Пример 5. Исследование гемолитической активности системы комплемента и эффекторной, комплемент активирующей функции гетерофильных антител в сыворотках крови неврологических больных с высокой и низкой функциональной активностью Ca2+.

В группах с повышенной и пониженной функциональной активностью ионизированного Ca2+ проведены исследования комплемент активирующей функции гетерофильных антител, как описано в работе [3], и реактивность системы комплемента в условиях «нагрузки» в виде 0,288% NaCl в гемолитической системе, как описано в работе [4]. Полученные результаты представлены в таблицах 5 и 6.

Как видно из данных, представленных в таблице 5, повышенная функциональная активность в 100% совпадает с повышенной комплемент активирующей функцией гетерофильных антител (КАФГА) и в 91% - с повышенной реактивностью системы комплемента. Высокий титр гетерофильных антител в сыворотке крови наблюдается у 64% тестированных пробах и соответственно низкий коэффициент эффекторной, комплемент активирующей функции гетерофильных антител у 8 больных (73%).

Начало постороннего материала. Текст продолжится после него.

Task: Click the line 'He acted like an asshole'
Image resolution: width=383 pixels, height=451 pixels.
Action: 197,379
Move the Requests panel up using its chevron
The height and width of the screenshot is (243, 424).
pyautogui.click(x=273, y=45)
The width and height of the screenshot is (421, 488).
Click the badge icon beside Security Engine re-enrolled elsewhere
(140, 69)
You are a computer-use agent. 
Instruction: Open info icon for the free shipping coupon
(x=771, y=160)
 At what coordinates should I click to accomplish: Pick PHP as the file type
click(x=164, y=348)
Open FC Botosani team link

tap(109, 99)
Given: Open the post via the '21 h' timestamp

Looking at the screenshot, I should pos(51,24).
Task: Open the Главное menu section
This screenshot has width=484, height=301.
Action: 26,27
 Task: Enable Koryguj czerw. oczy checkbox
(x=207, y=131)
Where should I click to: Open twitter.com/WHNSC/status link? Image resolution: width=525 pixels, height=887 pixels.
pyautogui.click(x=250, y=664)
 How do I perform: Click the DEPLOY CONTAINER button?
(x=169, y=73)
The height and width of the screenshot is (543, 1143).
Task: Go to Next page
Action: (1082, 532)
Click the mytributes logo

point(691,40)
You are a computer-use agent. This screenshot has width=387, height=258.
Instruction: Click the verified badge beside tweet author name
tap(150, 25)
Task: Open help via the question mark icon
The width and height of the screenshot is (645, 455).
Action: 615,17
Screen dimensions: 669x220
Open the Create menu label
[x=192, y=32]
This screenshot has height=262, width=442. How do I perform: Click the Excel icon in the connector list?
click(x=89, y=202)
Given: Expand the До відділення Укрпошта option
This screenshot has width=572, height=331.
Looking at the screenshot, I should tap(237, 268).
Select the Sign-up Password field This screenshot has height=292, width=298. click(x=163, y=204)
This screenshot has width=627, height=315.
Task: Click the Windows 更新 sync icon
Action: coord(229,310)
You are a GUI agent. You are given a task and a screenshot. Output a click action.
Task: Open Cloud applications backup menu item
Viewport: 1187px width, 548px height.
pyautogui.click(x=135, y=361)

Только в одной сыворотке выявлен КЭФГА на уровне референтных величин (5,3±0,2 ЕД), в двух сыворотках КЭФГА в 4 раза выше.

Как видно из данных, представленных в таблице 6, КАФГА только в 5 сыворотках больных (36%) была в пределах референтных значений (лизиса на уровне 30-70%), в 2 сыворотках (14%) повышенной и в 7 (50%) - пониженной. Причем титр гетерофильных антител во всех 14 исследованных сыворотках с пониженной функциональной активностью ионизированного кальция была в пределах нормы (от (1:4) до 1:32). Расчетный коэффициент эффекторной функции гетерофильных антител (КЭФГА) в этой группе только у одного больного находился в референтной области (5,3±0,2 ЕД). У 8 больных (57%) КЭФГА был низкий, а у 5 (36%) - высокий. Реактивность системы комплемента у троих больных (21%) в пределах нормы, у 11 (79%) данный показатель был пониженный.

Таким образом, способ определения функциональной активности ионизированного кальция является более чувствительным тестом оценки иммунного статуса, чем определение КЭФГА и РСК.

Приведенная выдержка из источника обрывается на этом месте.